**Task directions**
The output should be the records themselves, given again exactly.

**Data**
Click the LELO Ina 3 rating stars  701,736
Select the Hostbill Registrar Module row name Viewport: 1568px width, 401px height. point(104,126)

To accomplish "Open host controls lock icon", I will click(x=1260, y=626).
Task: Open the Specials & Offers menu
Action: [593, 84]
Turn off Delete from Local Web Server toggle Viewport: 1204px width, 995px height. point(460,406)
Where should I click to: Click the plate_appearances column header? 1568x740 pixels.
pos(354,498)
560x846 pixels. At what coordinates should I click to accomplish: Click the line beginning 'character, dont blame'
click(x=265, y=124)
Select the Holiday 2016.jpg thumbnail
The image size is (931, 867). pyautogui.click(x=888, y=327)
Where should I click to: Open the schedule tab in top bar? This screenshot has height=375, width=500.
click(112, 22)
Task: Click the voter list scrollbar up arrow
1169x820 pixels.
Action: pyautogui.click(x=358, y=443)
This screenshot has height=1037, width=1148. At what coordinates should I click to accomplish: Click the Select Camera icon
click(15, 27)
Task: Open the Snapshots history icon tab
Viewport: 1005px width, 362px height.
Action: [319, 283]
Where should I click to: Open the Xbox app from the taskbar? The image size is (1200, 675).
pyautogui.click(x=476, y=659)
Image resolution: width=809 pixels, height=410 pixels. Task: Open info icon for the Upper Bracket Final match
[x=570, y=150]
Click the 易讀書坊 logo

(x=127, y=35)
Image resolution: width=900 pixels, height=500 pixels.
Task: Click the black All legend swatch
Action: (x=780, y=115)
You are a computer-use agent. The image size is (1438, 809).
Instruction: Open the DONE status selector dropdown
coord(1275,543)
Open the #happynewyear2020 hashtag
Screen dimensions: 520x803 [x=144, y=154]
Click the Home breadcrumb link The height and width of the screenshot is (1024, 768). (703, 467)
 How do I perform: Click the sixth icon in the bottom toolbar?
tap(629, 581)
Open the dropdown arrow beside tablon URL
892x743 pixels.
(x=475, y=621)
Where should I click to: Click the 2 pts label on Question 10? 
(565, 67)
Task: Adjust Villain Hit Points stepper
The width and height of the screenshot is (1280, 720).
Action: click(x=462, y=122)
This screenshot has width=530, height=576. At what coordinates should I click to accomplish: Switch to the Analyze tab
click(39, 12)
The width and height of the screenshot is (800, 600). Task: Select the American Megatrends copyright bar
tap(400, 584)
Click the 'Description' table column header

**Worked solution**
Click the LELO Ina 3 rating stars  701,736
Select the Hostbill Registrar Module row name Viewport: 1568px width, 401px height. point(104,126)

To accomplish "Open host controls lock icon", I will click(x=1260, y=626).
Task: Open the Specials & Offers menu
Action: [593, 84]
Turn off Delete from Local Web Server toggle Viewport: 1204px width, 995px height. point(460,406)
Where should I click to: Click the plate_appearances column header? 1568x740 pixels.
pos(354,498)
560x846 pixels. At what coordinates should I click to accomplish: Click the line beginning 'character, dont blame'
click(x=265, y=124)
Select the Holiday 2016.jpg thumbnail
The image size is (931, 867). pyautogui.click(x=888, y=327)
Where should I click to: Open the schedule tab in top bar? This screenshot has height=375, width=500.
click(112, 22)
Task: Click the voter list scrollbar up arrow
1169x820 pixels.
Action: pyautogui.click(x=358, y=443)
This screenshot has height=1037, width=1148. At what coordinates should I click to accomplish: Click the Select Camera icon
click(15, 27)
Task: Open the Snapshots history icon tab
Viewport: 1005px width, 362px height.
Action: [319, 283]
Where should I click to: Open the Xbox app from the taskbar? The image size is (1200, 675).
pyautogui.click(x=476, y=659)
Image resolution: width=809 pixels, height=410 pixels. Task: Open info icon for the Upper Bracket Final match
[x=570, y=150]
Click the 易讀書坊 logo

(x=127, y=35)
Image resolution: width=900 pixels, height=500 pixels.
Task: Click the black All legend swatch
Action: (x=780, y=115)
You are a computer-use agent. The image size is (1438, 809).
Instruction: Open the DONE status selector dropdown
coord(1275,543)
Open the #happynewyear2020 hashtag
Screen dimensions: 520x803 [x=144, y=154]
Click the Home breadcrumb link The height and width of the screenshot is (1024, 768). (703, 467)
 How do I perform: Click the sixth icon in the bottom toolbar?
tap(629, 581)
Open the dropdown arrow beside tablon URL
892x743 pixels.
(x=475, y=621)
Where should I click to: Click the 2 pts label on Question 10? 
(565, 67)
Task: Adjust Villain Hit Points stepper
The width and height of the screenshot is (1280, 720).
Action: click(x=462, y=122)
This screenshot has width=530, height=576. At what coordinates should I click to accomplish: Switch to the Analyze tab
click(39, 12)
The width and height of the screenshot is (800, 600). Task: Select the American Megatrends copyright bar
tap(400, 584)
Click the 'Description' table column header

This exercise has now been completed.